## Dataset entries

== Segment start ==

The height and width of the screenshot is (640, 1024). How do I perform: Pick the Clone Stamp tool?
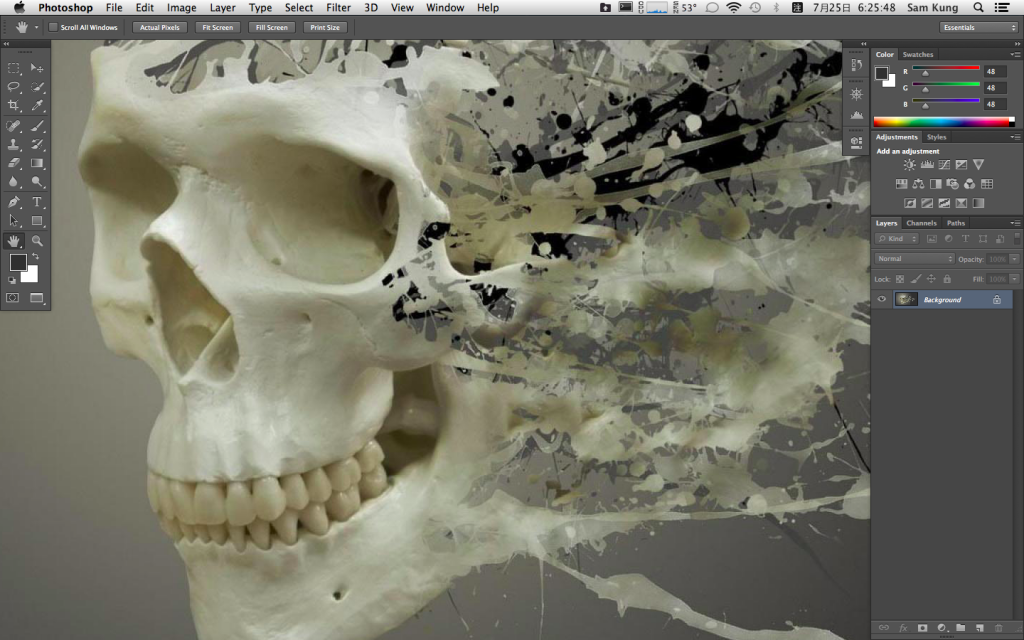14,144
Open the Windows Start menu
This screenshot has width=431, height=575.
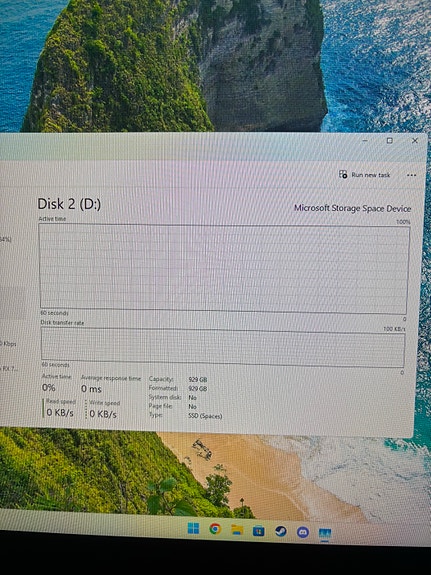coord(193,528)
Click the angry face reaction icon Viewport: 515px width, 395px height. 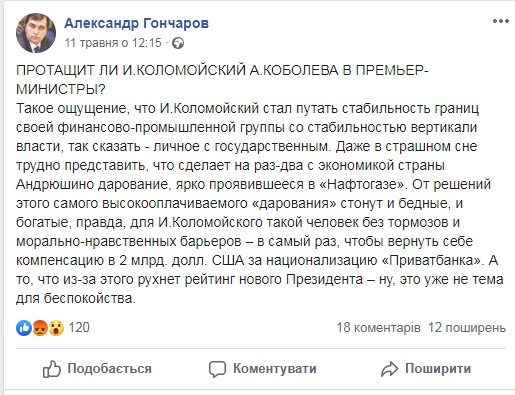[40, 328]
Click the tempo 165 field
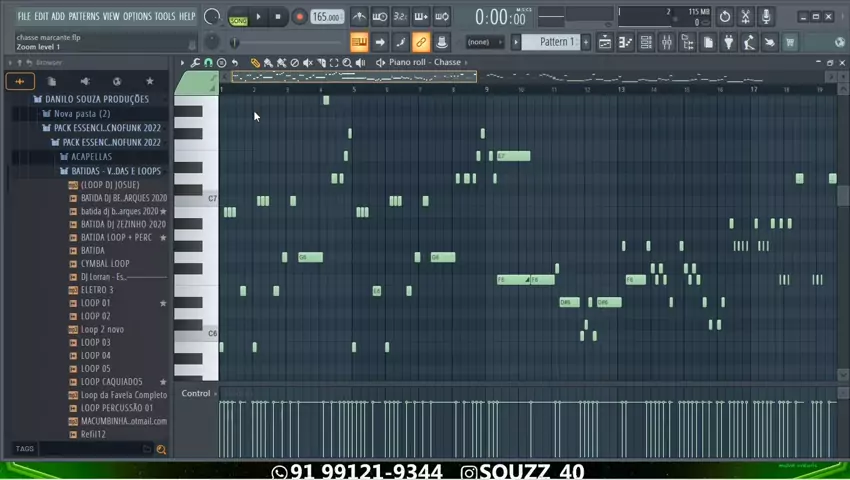The height and width of the screenshot is (480, 850). coord(326,17)
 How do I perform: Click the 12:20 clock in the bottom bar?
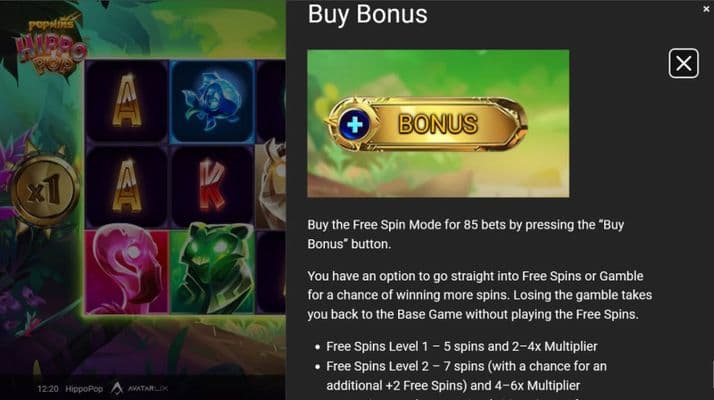coord(48,389)

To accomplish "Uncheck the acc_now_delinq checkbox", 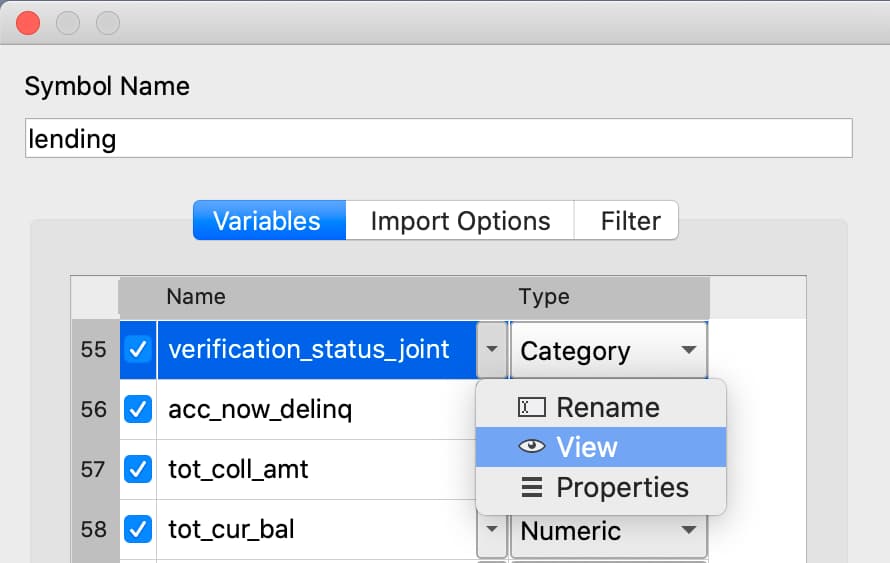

== Segment end ==

The pictures stay out; repeat exactly the lines from the one with "Click the tempo 165 field" to the end of the entries above, and nothing else.

## Task output
Click the tempo 165 field
The height and width of the screenshot is (480, 850). coord(326,17)
 How do I perform: Click the 12:20 clock in the bottom bar?
coord(48,389)

To accomplish "Uncheck the acc_now_delinq checkbox", 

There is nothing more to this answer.